If I had it right, the reference was in a country park area just outside Bolton called Belmont. It was maybe fifteen miles away. It had to be worth a look.

I gave my new car a spin but got lost a couple of times until I used the GPS. It took me forty-five minutes to find Belmont Country Park. Had the circumstances been different I would have noticed more of its beauty. It was one of those wild early summer days where the wind chilled the air yet the sun shone and made everything clean to the eye. I pulled the car onto a picnic area car park that had police signs plastered around warning of car crime in the locality. I looked at the GPS and figured the exact spot the numbers referred to would be about half a mile from where I was standing. I pulled on a sweater and set off to walk.

I walked around a fine looking reservoir and started the climb. Other than a couple of fishermen the place was deserted.

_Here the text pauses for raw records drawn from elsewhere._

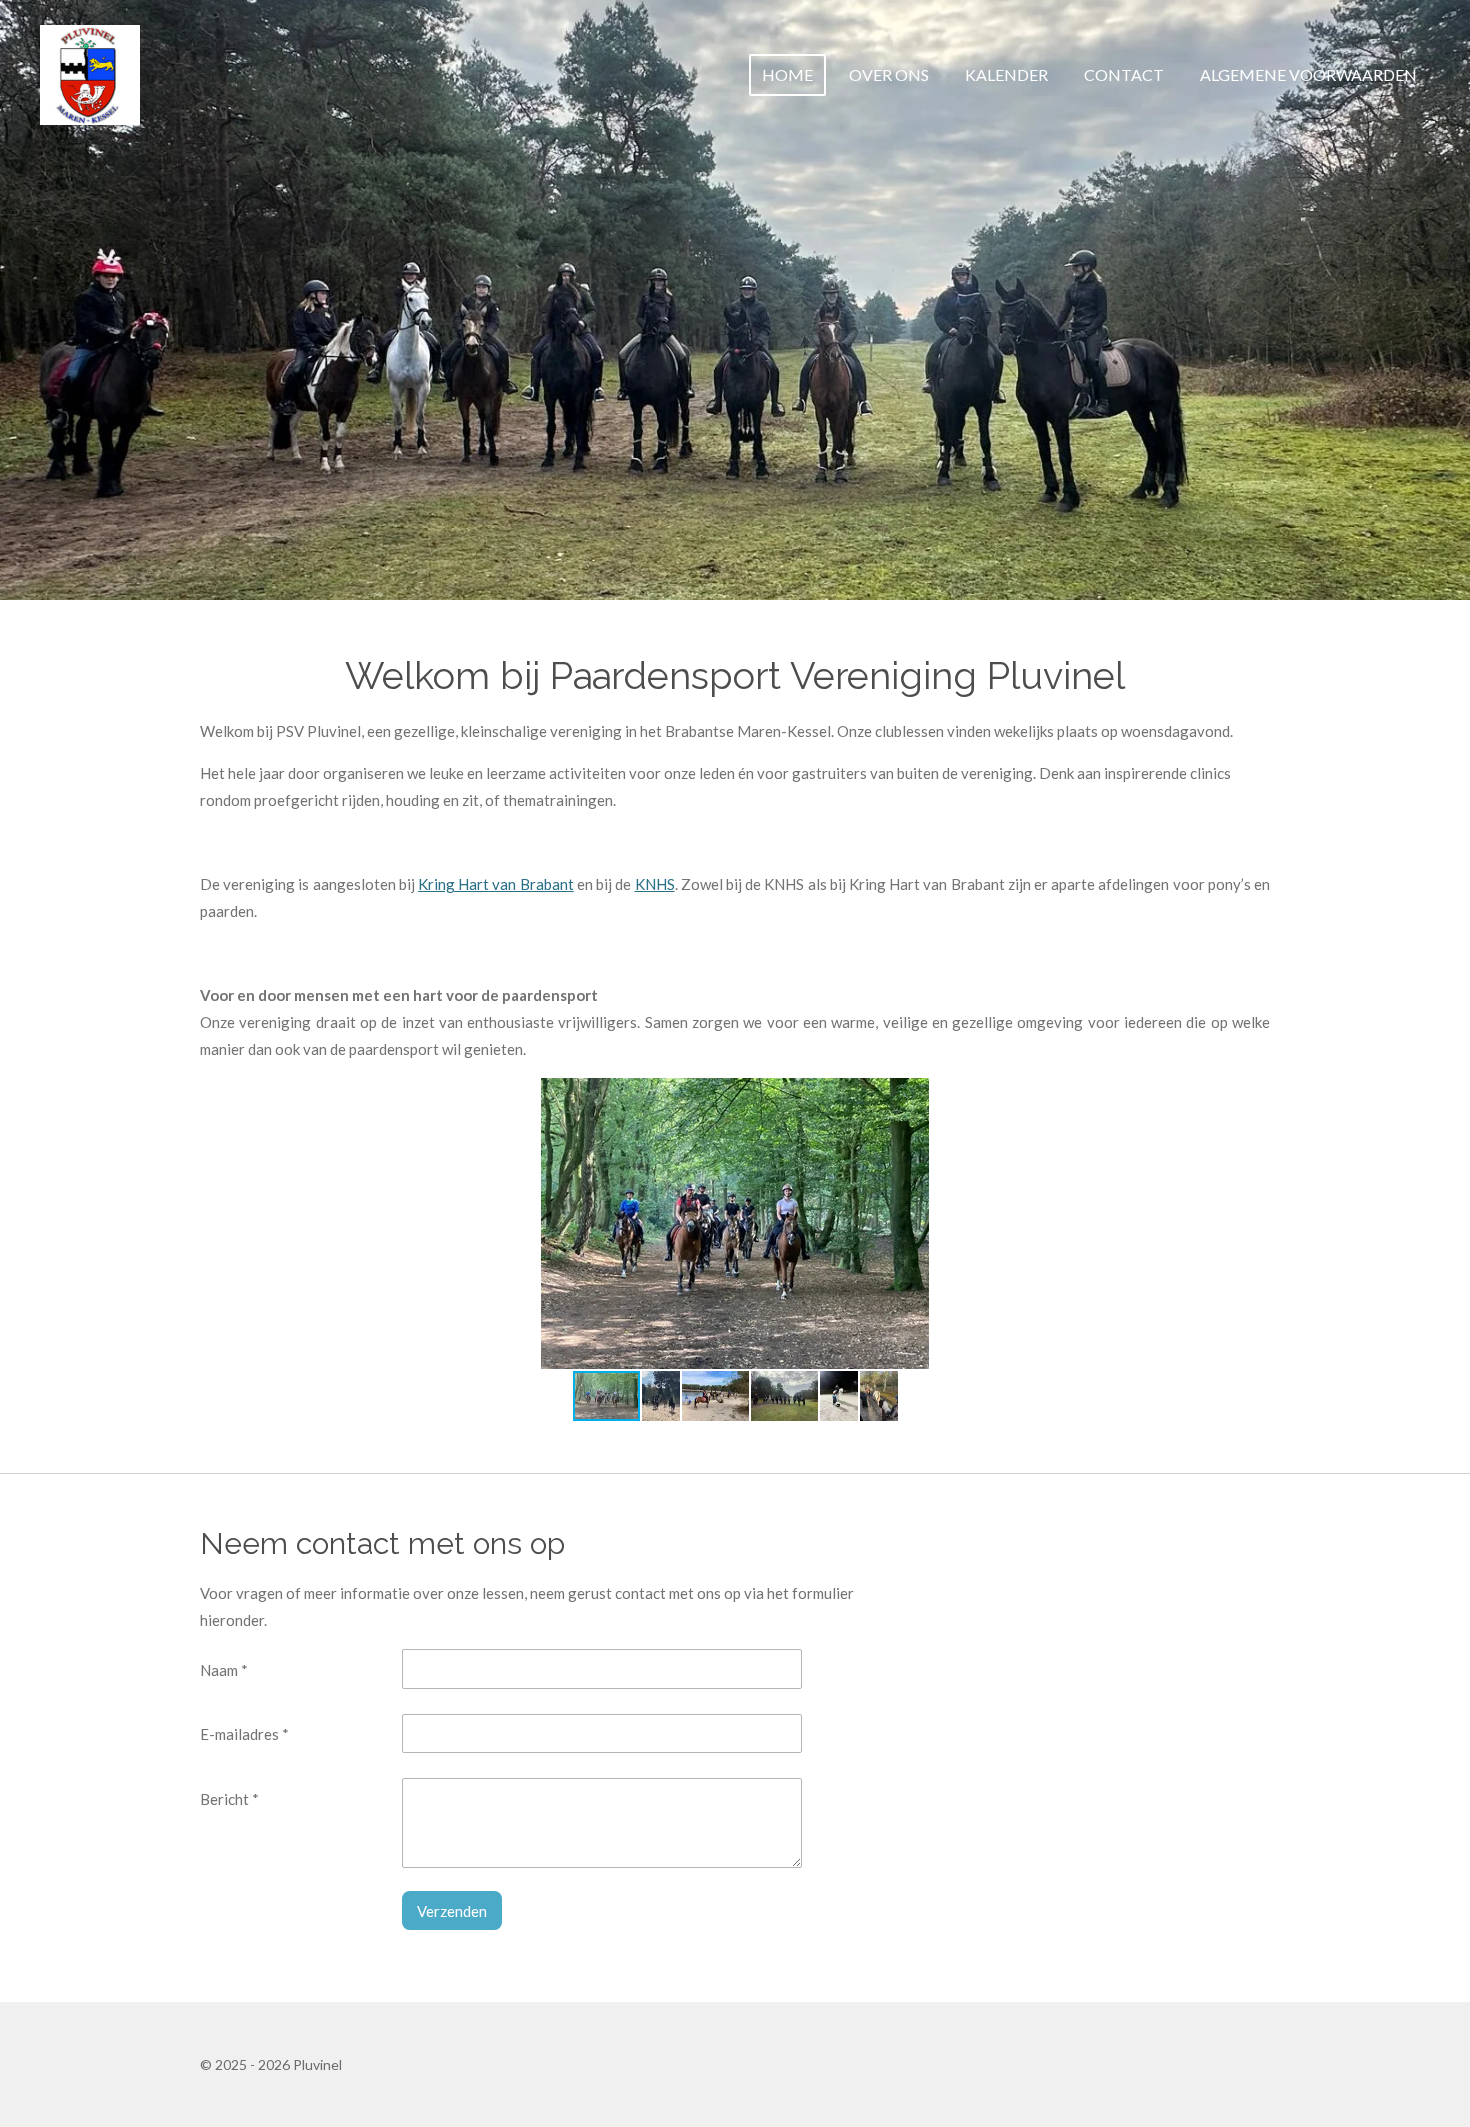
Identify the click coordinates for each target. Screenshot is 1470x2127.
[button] (1120, 1096)
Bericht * (229, 1799)
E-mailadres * (244, 1734)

I began to notice all the beer I’d been drinking as the walk got steeper. I could feel my breathing labour and I started to push myself a little. Finally I found what I was looking for. It was an old well with wooden boards over the top of it. It had probably been the local farmers’ only supply when it was dug. I looked about to see if there were any walkers in the area and when I was happy, removed the first board, prising it up with my knife.